_Description of the task_
Rewrite the lines below, changing each "computer-use agent" to "screen assistant" and keeping everything else the same.

-*-*-

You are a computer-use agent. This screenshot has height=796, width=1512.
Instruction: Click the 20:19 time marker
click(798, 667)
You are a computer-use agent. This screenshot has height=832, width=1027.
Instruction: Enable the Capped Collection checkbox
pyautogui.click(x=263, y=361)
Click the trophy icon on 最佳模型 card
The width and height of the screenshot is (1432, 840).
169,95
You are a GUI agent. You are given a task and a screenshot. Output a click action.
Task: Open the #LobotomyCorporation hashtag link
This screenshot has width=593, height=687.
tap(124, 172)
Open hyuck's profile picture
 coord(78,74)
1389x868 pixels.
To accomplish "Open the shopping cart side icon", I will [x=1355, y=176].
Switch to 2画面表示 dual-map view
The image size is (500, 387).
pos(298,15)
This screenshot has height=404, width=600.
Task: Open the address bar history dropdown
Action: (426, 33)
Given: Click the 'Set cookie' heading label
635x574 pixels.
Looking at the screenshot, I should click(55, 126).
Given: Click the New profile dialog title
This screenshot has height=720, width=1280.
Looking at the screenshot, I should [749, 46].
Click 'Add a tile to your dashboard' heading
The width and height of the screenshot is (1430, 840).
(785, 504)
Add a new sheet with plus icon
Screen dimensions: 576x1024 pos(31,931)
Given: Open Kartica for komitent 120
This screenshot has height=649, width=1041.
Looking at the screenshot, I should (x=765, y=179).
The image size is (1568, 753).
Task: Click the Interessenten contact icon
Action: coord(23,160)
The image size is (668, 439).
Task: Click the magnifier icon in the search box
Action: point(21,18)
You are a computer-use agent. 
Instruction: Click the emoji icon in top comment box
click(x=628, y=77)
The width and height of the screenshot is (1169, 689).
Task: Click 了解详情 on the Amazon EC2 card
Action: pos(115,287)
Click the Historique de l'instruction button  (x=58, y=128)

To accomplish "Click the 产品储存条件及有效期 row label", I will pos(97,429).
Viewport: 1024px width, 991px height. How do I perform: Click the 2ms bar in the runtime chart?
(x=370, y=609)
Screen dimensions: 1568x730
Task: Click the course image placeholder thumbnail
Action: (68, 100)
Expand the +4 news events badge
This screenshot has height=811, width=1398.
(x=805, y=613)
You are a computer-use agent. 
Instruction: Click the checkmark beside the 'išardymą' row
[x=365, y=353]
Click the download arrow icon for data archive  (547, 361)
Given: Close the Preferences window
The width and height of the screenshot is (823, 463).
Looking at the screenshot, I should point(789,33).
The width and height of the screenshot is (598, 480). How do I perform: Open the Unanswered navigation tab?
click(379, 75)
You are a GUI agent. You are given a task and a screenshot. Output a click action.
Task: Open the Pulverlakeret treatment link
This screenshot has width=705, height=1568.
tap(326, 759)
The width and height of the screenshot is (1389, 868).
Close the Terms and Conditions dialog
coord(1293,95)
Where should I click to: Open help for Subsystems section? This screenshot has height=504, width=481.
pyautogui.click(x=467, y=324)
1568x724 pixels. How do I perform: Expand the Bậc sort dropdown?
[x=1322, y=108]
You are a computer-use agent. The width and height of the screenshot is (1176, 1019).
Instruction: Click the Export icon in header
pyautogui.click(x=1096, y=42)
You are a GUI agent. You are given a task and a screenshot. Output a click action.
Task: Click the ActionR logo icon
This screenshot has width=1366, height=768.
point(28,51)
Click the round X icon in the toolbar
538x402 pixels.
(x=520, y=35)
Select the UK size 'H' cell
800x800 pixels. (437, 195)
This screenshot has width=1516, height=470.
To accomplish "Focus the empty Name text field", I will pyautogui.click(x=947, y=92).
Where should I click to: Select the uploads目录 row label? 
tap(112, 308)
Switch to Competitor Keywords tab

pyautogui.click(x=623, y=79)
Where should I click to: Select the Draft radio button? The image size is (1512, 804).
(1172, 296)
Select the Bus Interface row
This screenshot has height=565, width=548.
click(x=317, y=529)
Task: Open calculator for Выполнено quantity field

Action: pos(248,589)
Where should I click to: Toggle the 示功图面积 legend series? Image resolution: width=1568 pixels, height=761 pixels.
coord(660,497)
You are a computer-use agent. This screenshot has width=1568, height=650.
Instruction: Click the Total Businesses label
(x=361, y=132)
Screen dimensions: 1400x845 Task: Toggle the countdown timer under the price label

-*-*-

_Task response_
You are a screen assistant. This screenshot has height=796, width=1512.
Instruction: Click the 20:19 time marker
click(798, 667)
You are a screen assistant. This screenshot has height=832, width=1027.
Instruction: Enable the Capped Collection checkbox
pyautogui.click(x=263, y=361)
Click the trophy icon on 最佳模型 card
The width and height of the screenshot is (1432, 840).
169,95
You are a GUI agent. You are given a task and a screenshot. Output a click action.
Task: Open the #LobotomyCorporation hashtag link
This screenshot has width=593, height=687.
tap(124, 172)
Open hyuck's profile picture
 coord(78,74)
1389x868 pixels.
To accomplish "Open the shopping cart side icon", I will [x=1355, y=176].
Switch to 2画面表示 dual-map view
The image size is (500, 387).
pos(298,15)
This screenshot has height=404, width=600.
Task: Open the address bar history dropdown
Action: (426, 33)
Given: Click the 'Set cookie' heading label
635x574 pixels.
Looking at the screenshot, I should click(55, 126).
Given: Click the New profile dialog title
This screenshot has height=720, width=1280.
Looking at the screenshot, I should [749, 46].
Click 'Add a tile to your dashboard' heading
The width and height of the screenshot is (1430, 840).
(785, 504)
Add a new sheet with plus icon
Screen dimensions: 576x1024 pos(31,931)
Given: Open Kartica for komitent 120
This screenshot has height=649, width=1041.
Looking at the screenshot, I should (x=765, y=179).
The image size is (1568, 753).
Task: Click the Interessenten contact icon
Action: coord(23,160)
The image size is (668, 439).
Task: Click the magnifier icon in the search box
Action: point(21,18)
You are a screen assistant. 
Instruction: Click the emoji icon in top comment box
click(x=628, y=77)
The width and height of the screenshot is (1169, 689).
Task: Click 了解详情 on the Amazon EC2 card
Action: pos(115,287)
Click the Historique de l'instruction button  (x=58, y=128)

To accomplish "Click the 产品储存条件及有效期 row label", I will pos(97,429).
Viewport: 1024px width, 991px height. How do I perform: Click the 2ms bar in the runtime chart?
(x=370, y=609)
Screen dimensions: 1568x730
Task: Click the course image placeholder thumbnail
Action: (68, 100)
Expand the +4 news events badge
This screenshot has height=811, width=1398.
(x=805, y=613)
You are a screen assistant. 
Instruction: Click the checkmark beside the 'išardymą' row
[x=365, y=353]
Click the download arrow icon for data archive  (547, 361)
Given: Close the Preferences window
The width and height of the screenshot is (823, 463).
Looking at the screenshot, I should point(789,33).
The width and height of the screenshot is (598, 480). How do I perform: Open the Unanswered navigation tab?
click(379, 75)
You are a GUI agent. You are given a task and a screenshot. Output a click action.
Task: Open the Pulverlakeret treatment link
This screenshot has width=705, height=1568.
tap(326, 759)
The width and height of the screenshot is (1389, 868).
Close the Terms and Conditions dialog
coord(1293,95)
Where should I click to: Open help for Subsystems section? This screenshot has height=504, width=481.
pyautogui.click(x=467, y=324)
1568x724 pixels. How do I perform: Expand the Bậc sort dropdown?
[x=1322, y=108]
You are a screen assistant. The width and height of the screenshot is (1176, 1019).
Instruction: Click the Export icon in header
pyautogui.click(x=1096, y=42)
You are a GUI agent. You are given a task and a screenshot. Output a click action.
Task: Click the ActionR logo icon
This screenshot has width=1366, height=768.
point(28,51)
Click the round X icon in the toolbar
538x402 pixels.
(x=520, y=35)
Select the UK size 'H' cell
800x800 pixels. (437, 195)
This screenshot has width=1516, height=470.
To accomplish "Focus the empty Name text field", I will pyautogui.click(x=947, y=92).
Where should I click to: Select the uploads目录 row label? 
tap(112, 308)
Switch to Competitor Keywords tab

pyautogui.click(x=623, y=79)
Where should I click to: Select the Draft radio button? The image size is (1512, 804).
(1172, 296)
Select the Bus Interface row
This screenshot has height=565, width=548.
click(x=317, y=529)
Task: Open calculator for Выполнено quantity field

Action: pos(248,589)
Where should I click to: Toggle the 示功图面积 legend series? Image resolution: width=1568 pixels, height=761 pixels.
coord(660,497)
You are a screen assistant. This screenshot has width=1568, height=650.
Instruction: Click the Total Businesses label
(x=361, y=132)
Screen dimensions: 1400x845 Task: Toggle the countdown timer under the price label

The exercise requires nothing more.